What was once old is now new … or so the saying goes. And evidence of that may be on the horizon where fee-for-service dental practices are concerned.
Arun Garg, DMD, of the Center for Dental Implants, estimates that between 5 and 10 percent of dental practices today are doing fee-for-service. But that percentage, he predicts, will double or even triple in the next 5 to 10 years.
To better understand why, a brief history lesson is required.
Garg recalls that all dental practices were fee for service, or normal indemnity insurance, 20 or 30 years ago. Dentists recovered what they could from insurance, and billed the patient for the balance. Then HMOs became the fashion, where dentists were paid a flat amount—usually around $5—per month per patient under their care—regardless of whether or not they saw the patient.
“They liked the monthly check they received,” Garg explains. “And it was in the best interest of the doctor to keep the patient healthy, because that way he could continue collecting his $5 per patient per month, and they wouldn’t need to come in.”
Then PPOs came along. No more monthly checks, but they received a guaranteed number of patients. Dentists signed on with a PPO, got put on a list, and patients were referred to them. And while dentists performed the work patients needed for more than $5 per month, they still didn’t get full price.
“Maybe around a 30 percent discount on the usual fees,” Garg says.
But most dental practices, Garg says, operate on a 70-30 split—70 percent overhead, and 30 percent for profit. So if dentists gave PPOs 30 percent off their usual fee, there was almost no profit left.
“Now what’s happening is sort of a backlash,” Garg says. “More folks are moving away from PPOs and trying to do fee-for-service. We’ll see 15 or 25 percent doing fee-for-service in the near future.”
Gambles and Benefits
What’s happening now, Garg says, is dentists realized they were giving away 30 percent. Instead, they could charge their normal fees and spend that 30 percent on marketing to bring in a volume of patients. Or perhaps discount fees by 10 percent and spend 20 percent on marketing, essentially doing the same thing the PPO insurance is doing for them, but having better control.
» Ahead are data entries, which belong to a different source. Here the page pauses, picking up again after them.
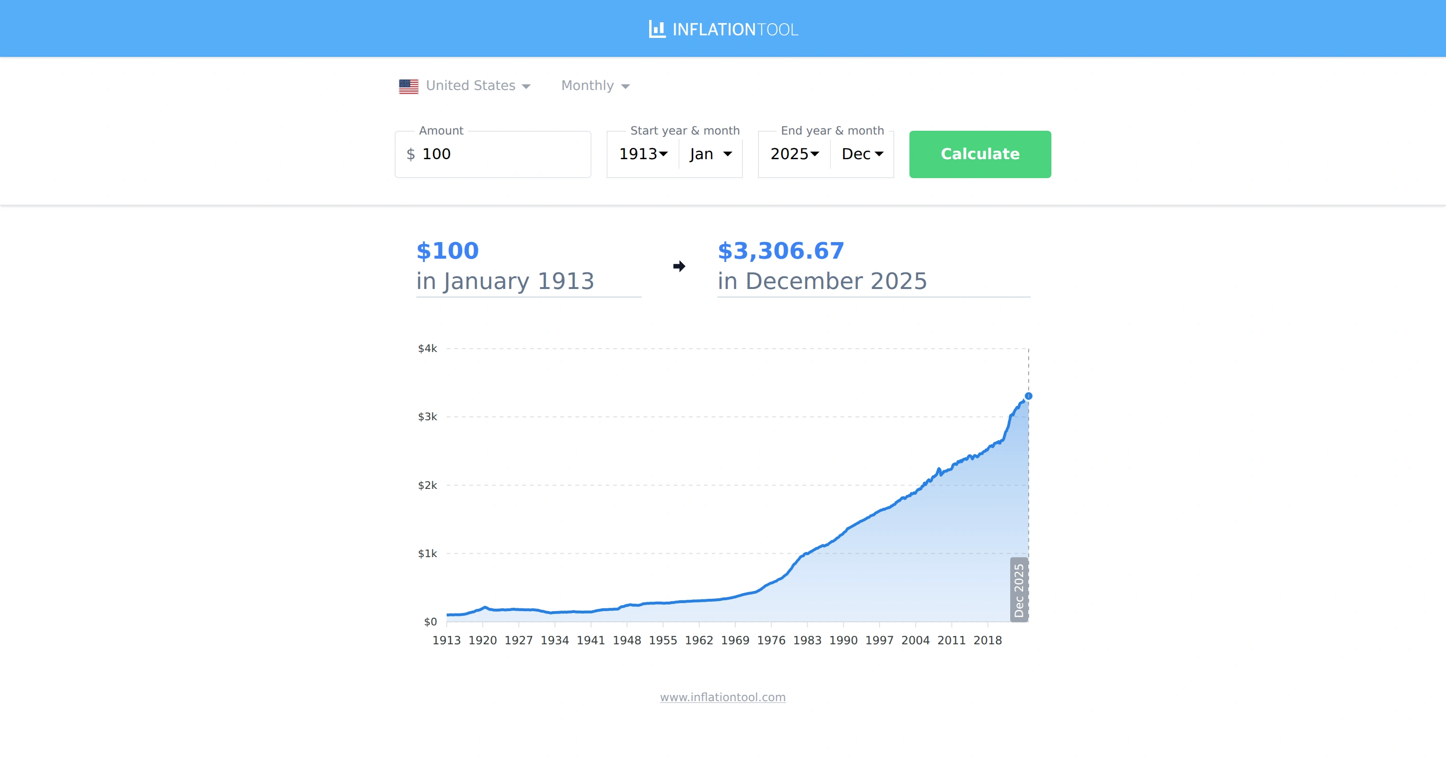Screen dimensions: 1446x758
Task: Click the $3,306.67 result value
Action: (x=780, y=251)
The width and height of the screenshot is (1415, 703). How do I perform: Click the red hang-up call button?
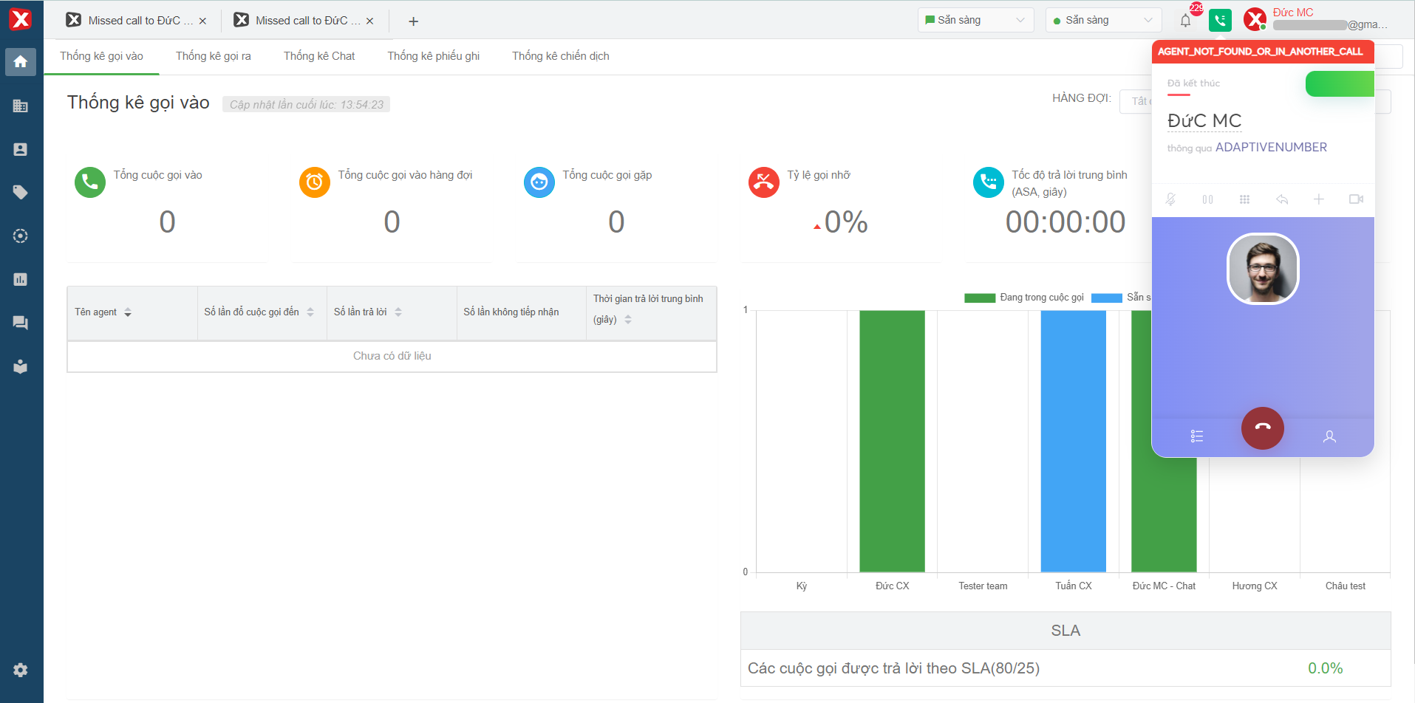pos(1262,428)
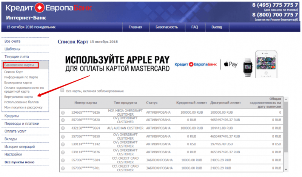Select radio button for card ending 1142

(x=63, y=144)
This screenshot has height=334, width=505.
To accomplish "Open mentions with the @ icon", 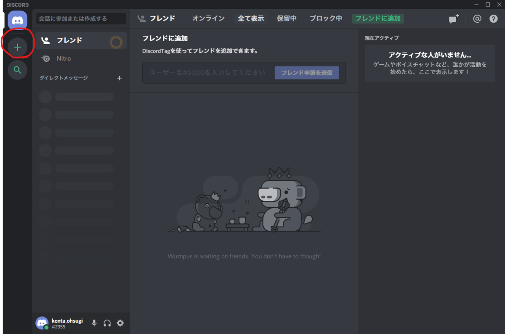I will coord(477,19).
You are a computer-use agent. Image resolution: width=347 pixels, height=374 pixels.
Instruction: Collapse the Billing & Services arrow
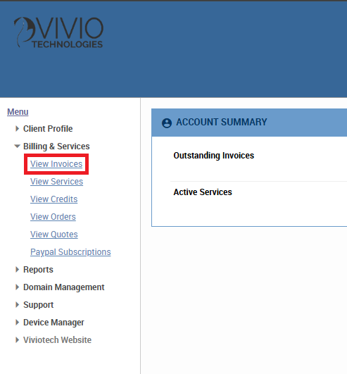pyautogui.click(x=17, y=147)
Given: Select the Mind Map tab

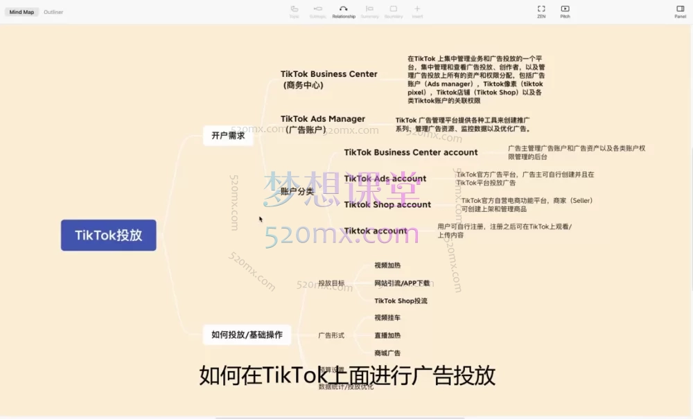Looking at the screenshot, I should [21, 12].
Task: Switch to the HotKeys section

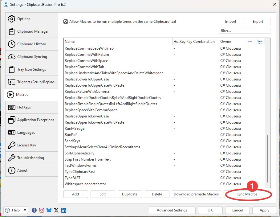Action: pos(24,107)
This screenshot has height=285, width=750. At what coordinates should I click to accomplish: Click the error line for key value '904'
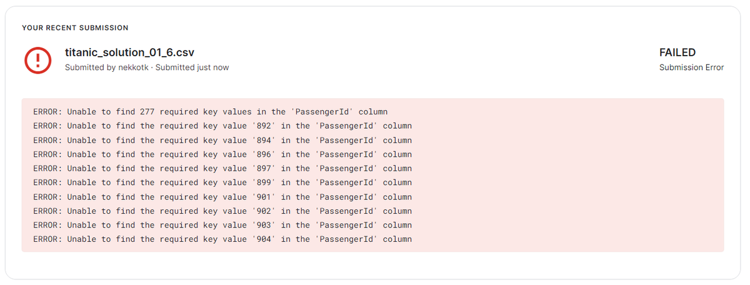pos(223,239)
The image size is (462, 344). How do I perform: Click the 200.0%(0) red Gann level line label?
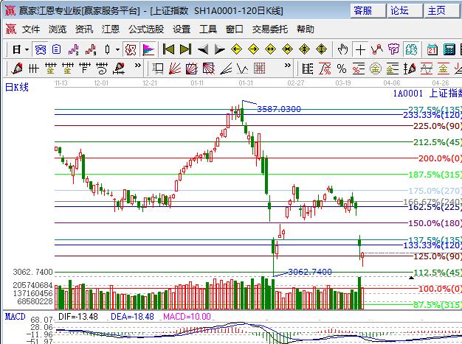coord(439,158)
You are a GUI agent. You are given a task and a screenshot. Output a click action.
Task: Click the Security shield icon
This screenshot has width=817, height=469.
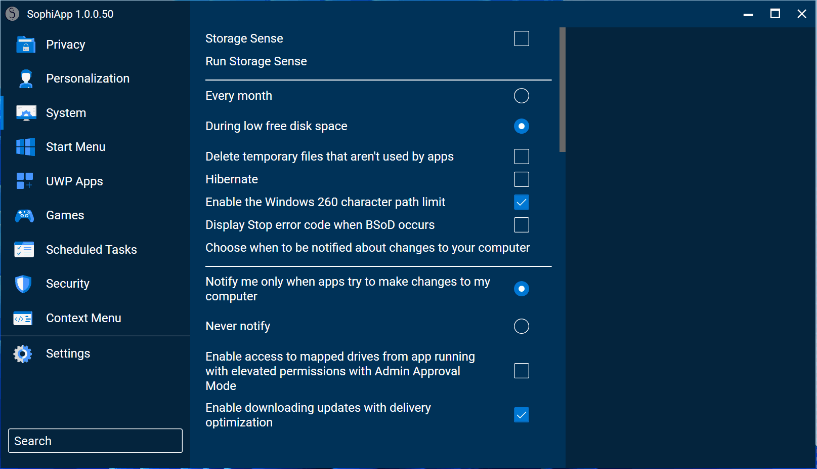(24, 284)
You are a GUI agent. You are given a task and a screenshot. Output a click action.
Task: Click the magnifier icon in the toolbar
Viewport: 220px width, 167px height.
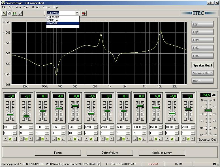click(20, 13)

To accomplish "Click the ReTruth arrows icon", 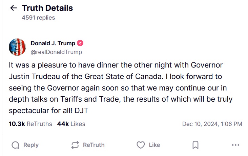I will pyautogui.click(x=75, y=145).
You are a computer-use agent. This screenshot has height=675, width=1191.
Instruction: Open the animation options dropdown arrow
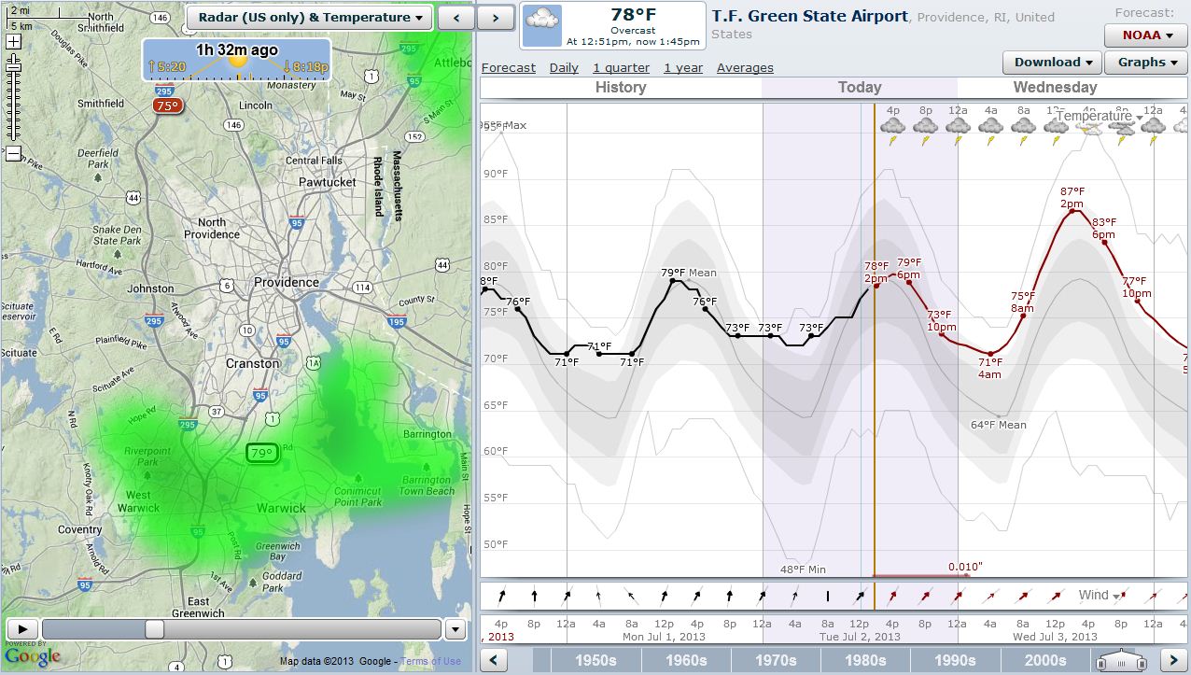[455, 629]
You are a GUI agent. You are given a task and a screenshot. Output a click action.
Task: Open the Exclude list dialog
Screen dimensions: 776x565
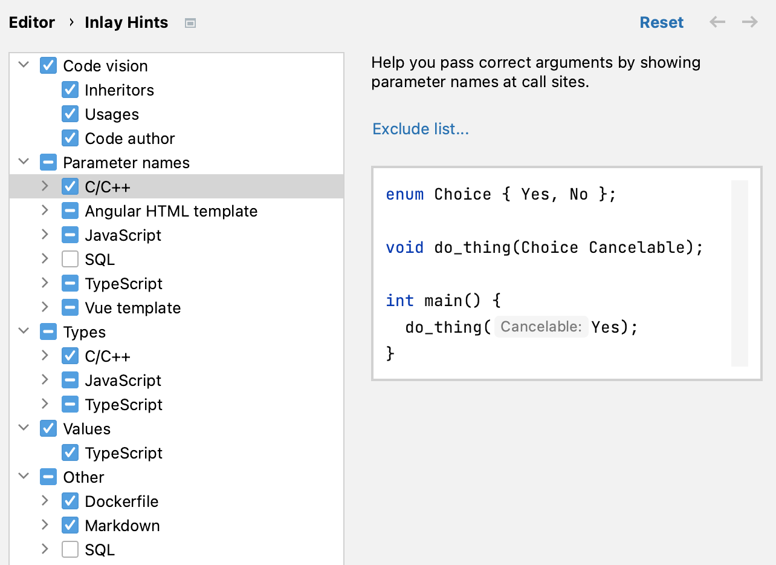tap(420, 128)
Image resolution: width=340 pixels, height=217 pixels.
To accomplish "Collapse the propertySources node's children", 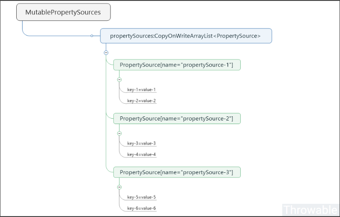I will (x=106, y=52).
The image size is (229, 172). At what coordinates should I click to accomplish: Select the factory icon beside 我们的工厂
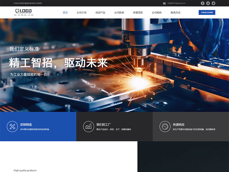tap(88, 126)
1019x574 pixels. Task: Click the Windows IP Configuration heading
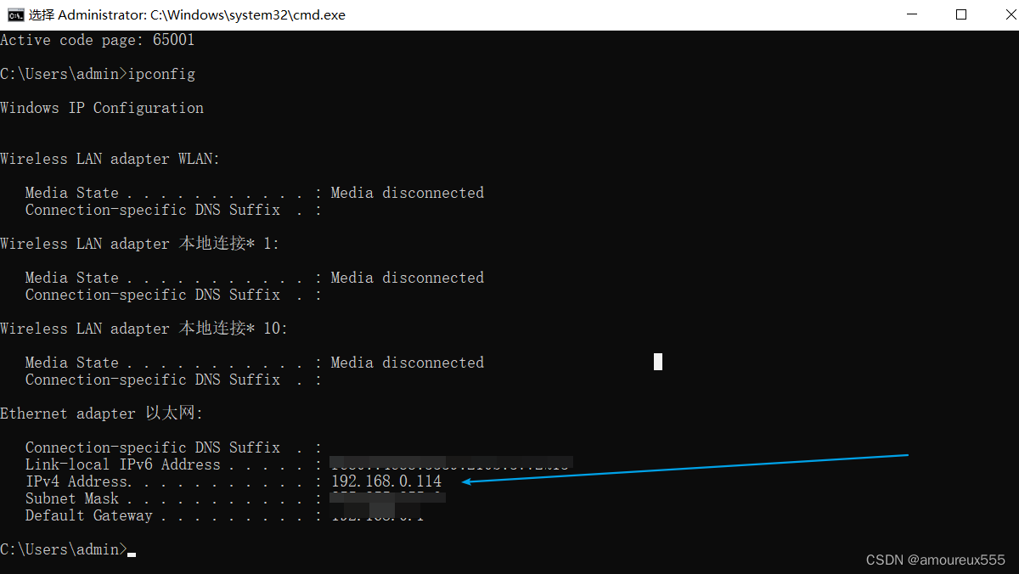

“Those who feel comfortable that they have found a way to market or feel that they will find a way to market, are moving away from (PPOs) because they feel they can have a little bit better margin for themselves,” Garg explains.
The benefits, he says, are that the contract is now between the patient and the dentist. No longer is there a third party saying well, we’ll cover for the porcelain and metal crown, but we won’t cover for the all porcelain crown.
But there’s a catch-22. If a dentist has been working with 10 PPOs and decides to cut that number in half, he could lose 50 percent of his patient population. He’d have to make those numbers up quickly through marketing.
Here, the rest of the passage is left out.